Expose the following API endpoints using Phoenix:
- POST /users: Creates a new user
- POST /credit: Credits an amount to a user's account
- POST /debit: Debits an amount from a user's account
- GET /balance: Returns the current balance of a user's account
Use Phoenix.PubSub to publish updates whenever a transaction is made. Any time a user's balance changes, the new balance should be published to a topic unique to the user.
Leverage the power of GenServer to handle multiple requests simultaneously.
Implement supervision strategies to make your application resilient. This should ensure that your system can recover from failures and continue to function.
Your application should be fully tested. Use ExUnit to write tests for all your functions and API endpoints.
Use mix format
for formatting, and Dialyzer and Credo for static code analysis to ensure your code is of the highest quality.
- Elixir Best Practices: Is the code idiomatic, easily readable, and well-organized?

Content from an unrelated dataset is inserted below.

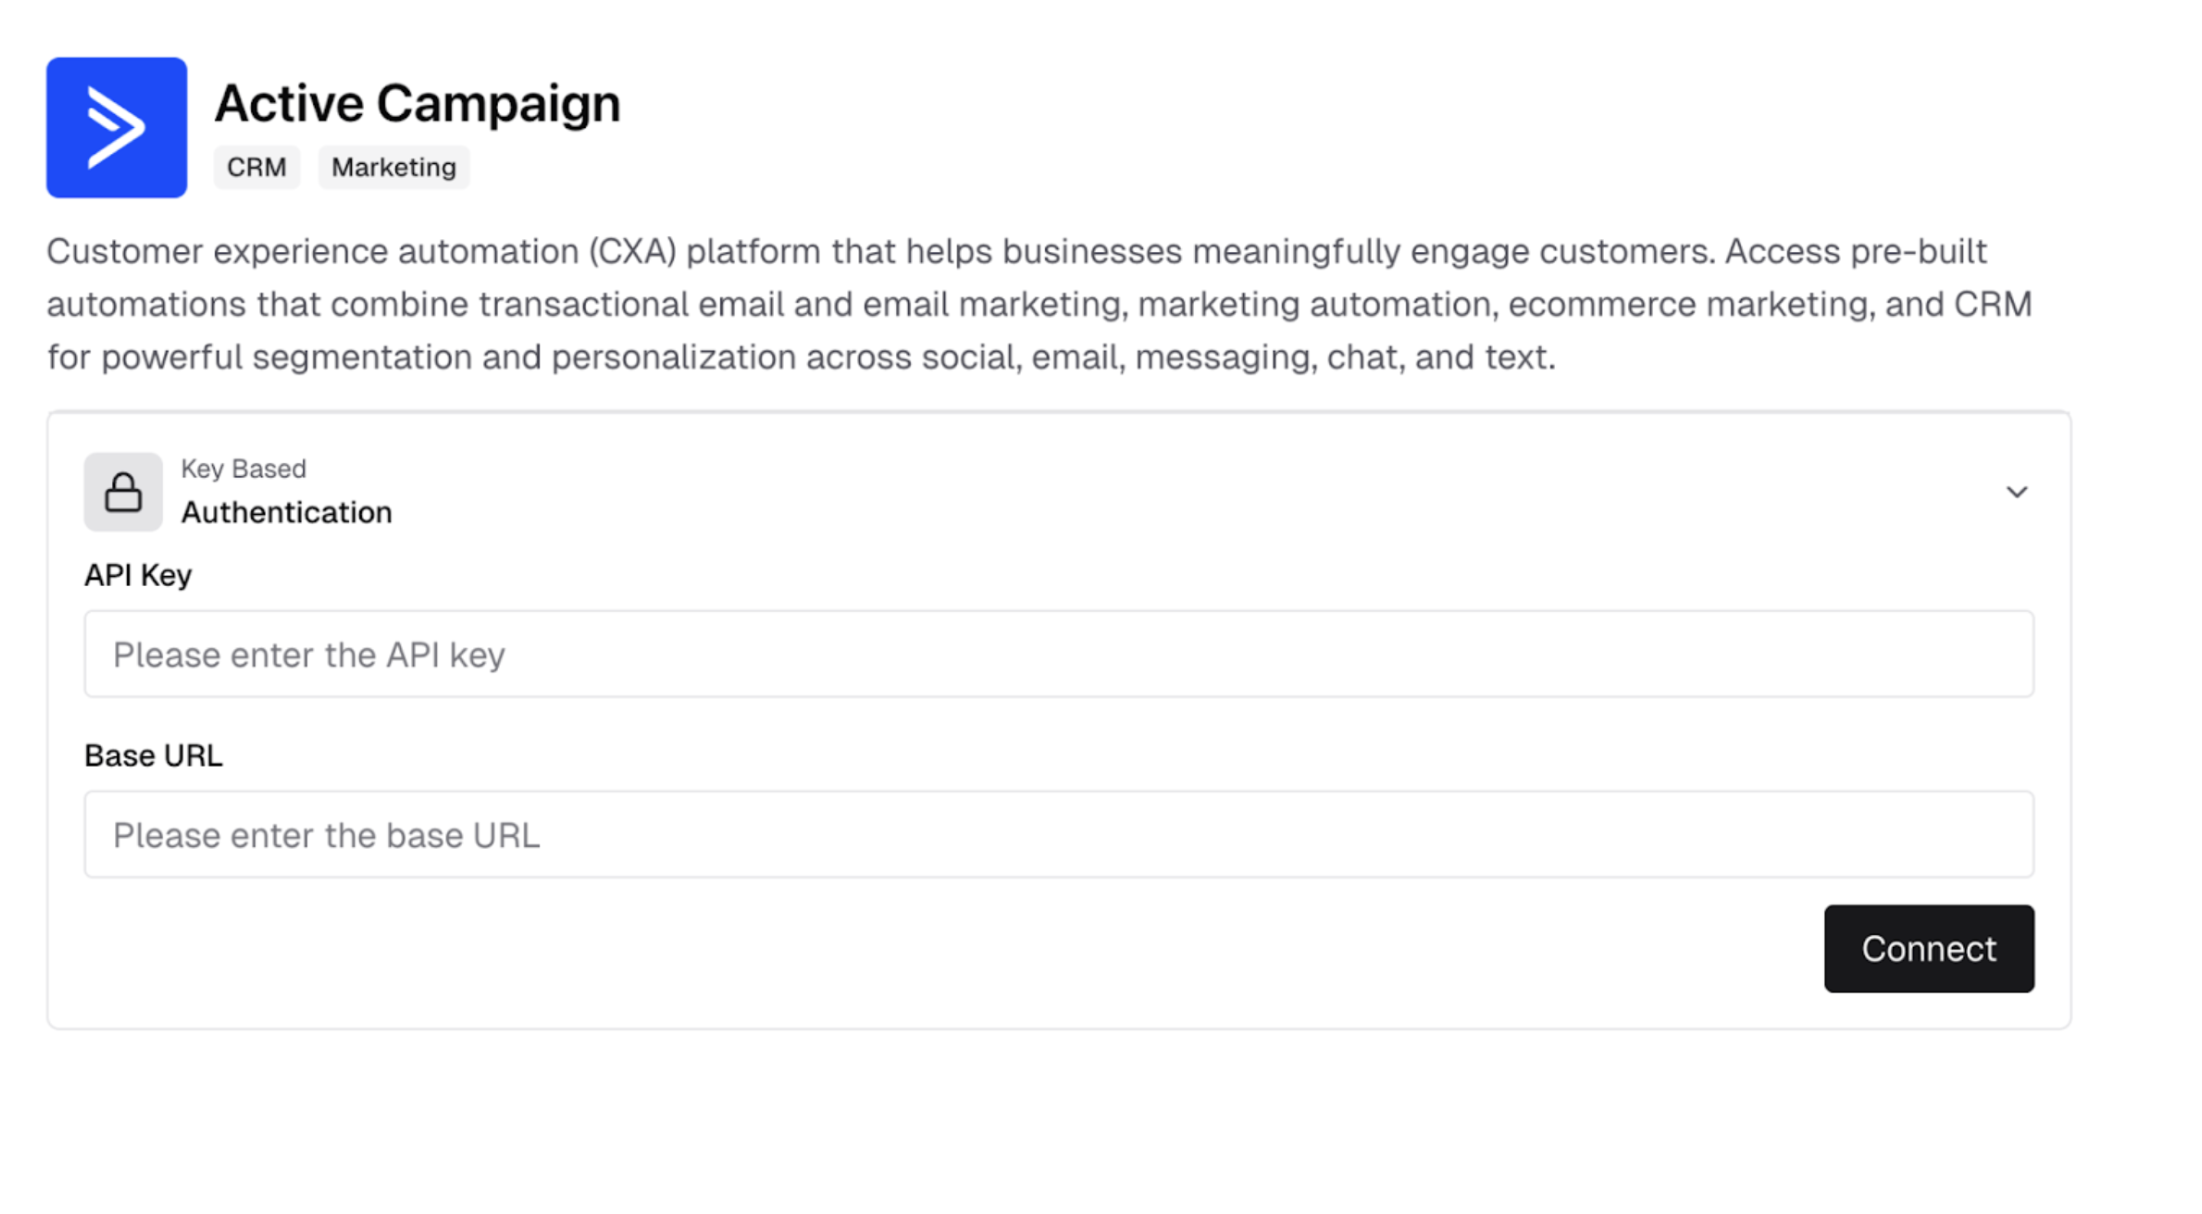Click the Active Campaign logo icon
Screen dimensions: 2202x1214
116,127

- Testing: Are all the functions/API endpoints adequately tested?
- Correctness: Does the application do what was asked?
- Error Handling: Does the code gracefully handle potential errors?
- Concurrency: Is GenServer effectively used to handle concurrent operations?
- Fault Tolerance: Are the right supervision strategies implemented to handle failures?
- Real-Time Updates: Are real-time updates properly pushed through Phoenix.PubSub?
- Code Quality: Is the code well-formatted? Does it pass Dialyzer and Credo checks?
Please organize, design, test, and document your code as if it were going into production - then push your changes to the master branch.